Click Here!
      "Gerçekten" haber verir 14 Ocak 2008

Eski tarihli sayılar

Görüş, teklif ve
eleştirilerinizi
[email protected]
adresine bekliyoruz.
 

Nimetullah AKAY

Duygularımın düşmanları



Ben şahsen olmak istediğim yerde olamıyorum ne yazık ki. Hayallerimle karanlıkları atlayarak aydınlıklara kanat açmak isterken karşıma hep kapkara karaltılar çıkmaktadır. Bu karaltılarla sersem olmakta, yolumu şaşırma tehlikesiyle karşı karşıya kalmaktayım çoğu zaman. Hayatımın her safhasında önüme çıkan engelleri aşmayı arzu etmekteyim, ama her zaman başaramamakta, bazen tökezlenen ayaklarım beni çıkılması zor çukurlara düşürmektedir.

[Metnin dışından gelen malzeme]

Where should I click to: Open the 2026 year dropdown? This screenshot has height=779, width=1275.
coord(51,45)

Beni çekiştirenler, ayağıma pranga takanlar, güzelliklere kavuşmama engel olanlar vardır şu fani dünyamızda. Şu duygularımın düşmanlarını şikâyet ediyorum Her Şeyin Sahibine. Hayatım boyunca da, hep şikâyet etme azminde olmaya çalışacağım. Şikâyetimin geri çevrilmesi, duâlarımın menziline kavuşmaması için çaba gösterenler olacaktır elbette. Hayatların düşmanları sadece benim değil hepimizin aklını çelmeye, kalbimizi fesada uğratmaya çalışıyorlar. Bunlar bizlere, düşmanları dost, dostları düşman olarak gösteriyorlar.

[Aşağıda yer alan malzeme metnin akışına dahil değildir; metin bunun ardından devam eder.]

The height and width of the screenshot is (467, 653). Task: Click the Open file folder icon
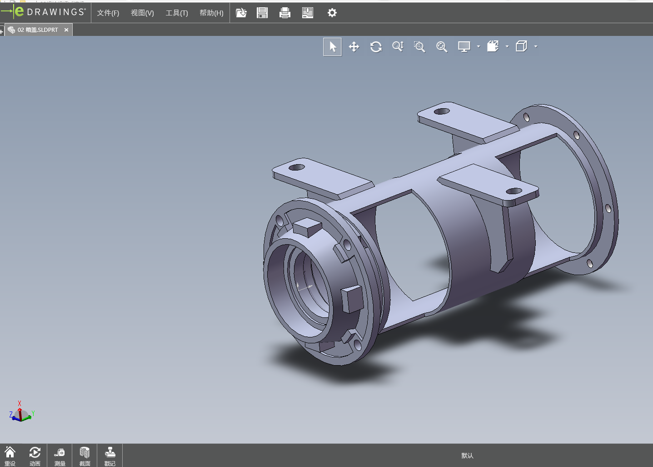[x=241, y=13]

Kurtulmalıyız ayağımızdaki prangalardan, temizlemeliyiz zihnimizdeki kazûrâtları. Hayat, hayatların düşmanlarıyla devam edemez. Hayatlara adavet besleyenlerin dünyaya ve insanlığa yaptıklarını hiç unutmamalıyız ve şikâyetlerimizi hiç geri almamalıyız. Arzuhalimizi hep beraber göndermeliyiz Adalet Sahibine...

Bıkmamalıyız hiçbir zaman kötülüklerle mücadeleden. Rahat uyumayı değil, hiç uyumayan düşmanları düşünmeliyiz her zaman bir ve beraber olarak. Onların uyumadığı bir âlemde gözlerimiz uyku tutmamalı. Çünkü bu hayata hayat katmak o kadar kolay değildir. Geçici hayatta hep rahatı düşünürsek sürekli hayattaki rahatlıklara kavuşamayacağımızı unutmamalıyız. Bu sebeple bizleri geçici lezzetlere meftun etmek isteyen nefislere karşı hep isyanlarda olmak istemeliyiz hayatımız boyunca.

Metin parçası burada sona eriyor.